What is required: Each record is to be transcribed in full and exactly.

[Stored data entries]

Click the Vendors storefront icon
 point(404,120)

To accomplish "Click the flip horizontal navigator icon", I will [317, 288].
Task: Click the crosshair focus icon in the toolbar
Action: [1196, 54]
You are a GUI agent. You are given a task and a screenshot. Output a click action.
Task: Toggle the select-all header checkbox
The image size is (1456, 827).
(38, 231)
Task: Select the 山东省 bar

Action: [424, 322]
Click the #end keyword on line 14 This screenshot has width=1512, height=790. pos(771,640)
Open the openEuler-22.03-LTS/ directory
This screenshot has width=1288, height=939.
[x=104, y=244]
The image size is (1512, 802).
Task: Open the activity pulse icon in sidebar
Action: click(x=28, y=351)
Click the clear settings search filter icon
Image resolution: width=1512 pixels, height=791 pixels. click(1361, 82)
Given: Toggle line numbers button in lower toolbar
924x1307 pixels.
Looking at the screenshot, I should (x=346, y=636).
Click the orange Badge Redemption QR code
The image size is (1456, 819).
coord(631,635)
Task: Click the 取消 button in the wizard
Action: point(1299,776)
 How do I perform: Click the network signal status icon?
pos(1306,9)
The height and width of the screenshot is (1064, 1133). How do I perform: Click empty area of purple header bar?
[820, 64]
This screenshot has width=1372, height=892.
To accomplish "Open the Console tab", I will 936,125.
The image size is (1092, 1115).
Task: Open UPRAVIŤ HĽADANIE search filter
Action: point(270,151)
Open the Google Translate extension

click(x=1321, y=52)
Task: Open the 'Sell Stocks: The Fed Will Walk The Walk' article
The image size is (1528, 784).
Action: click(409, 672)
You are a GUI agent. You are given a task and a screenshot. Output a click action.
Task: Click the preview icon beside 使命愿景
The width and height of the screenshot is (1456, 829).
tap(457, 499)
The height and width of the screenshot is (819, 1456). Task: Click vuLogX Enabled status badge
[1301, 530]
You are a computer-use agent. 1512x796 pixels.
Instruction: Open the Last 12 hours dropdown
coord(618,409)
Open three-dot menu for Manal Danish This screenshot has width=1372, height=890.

Response below:
Click the Vendors storefront icon
 point(404,120)

To accomplish "Click the flip horizontal navigator icon", I will [317, 288].
Task: Click the crosshair focus icon in the toolbar
Action: [1196, 54]
You are a GUI agent. You are given a task and a screenshot. Output a click action.
Task: Toggle the select-all header checkbox
The image size is (1456, 827).
(38, 231)
Task: Select the 山东省 bar

Action: [424, 322]
Click the #end keyword on line 14 This screenshot has width=1512, height=790. pos(771,640)
Open the openEuler-22.03-LTS/ directory
This screenshot has width=1288, height=939.
[x=104, y=244]
The image size is (1512, 802).
Task: Open the activity pulse icon in sidebar
Action: click(x=28, y=351)
Click the clear settings search filter icon
Image resolution: width=1512 pixels, height=791 pixels. click(1361, 82)
Given: Toggle line numbers button in lower toolbar
924x1307 pixels.
Looking at the screenshot, I should (x=346, y=636).
Click the orange Badge Redemption QR code
The image size is (1456, 819).
coord(631,635)
Task: Click the 取消 button in the wizard
Action: point(1299,776)
 How do I perform: Click the network signal status icon?
pos(1306,9)
The height and width of the screenshot is (1064, 1133). How do I perform: Click empty area of purple header bar?
[820, 64]
This screenshot has width=1372, height=892.
To accomplish "Open the Console tab", I will 936,125.
The image size is (1092, 1115).
Task: Open UPRAVIŤ HĽADANIE search filter
Action: point(270,151)
Open the Google Translate extension

click(x=1321, y=52)
Task: Open the 'Sell Stocks: The Fed Will Walk The Walk' article
The image size is (1528, 784).
Action: click(409, 672)
You are a GUI agent. You are given a task and a screenshot. Output a click action.
Task: Click the preview icon beside 使命愿景
The width and height of the screenshot is (1456, 829).
tap(457, 499)
The height and width of the screenshot is (819, 1456). Task: Click vuLogX Enabled status badge
[1301, 530]
You are a computer-use agent. 1512x796 pixels.
Instruction: Open the Last 12 hours dropdown
coord(618,409)
Open three-dot menu for Manal Danish This screenshot has width=1372, height=890.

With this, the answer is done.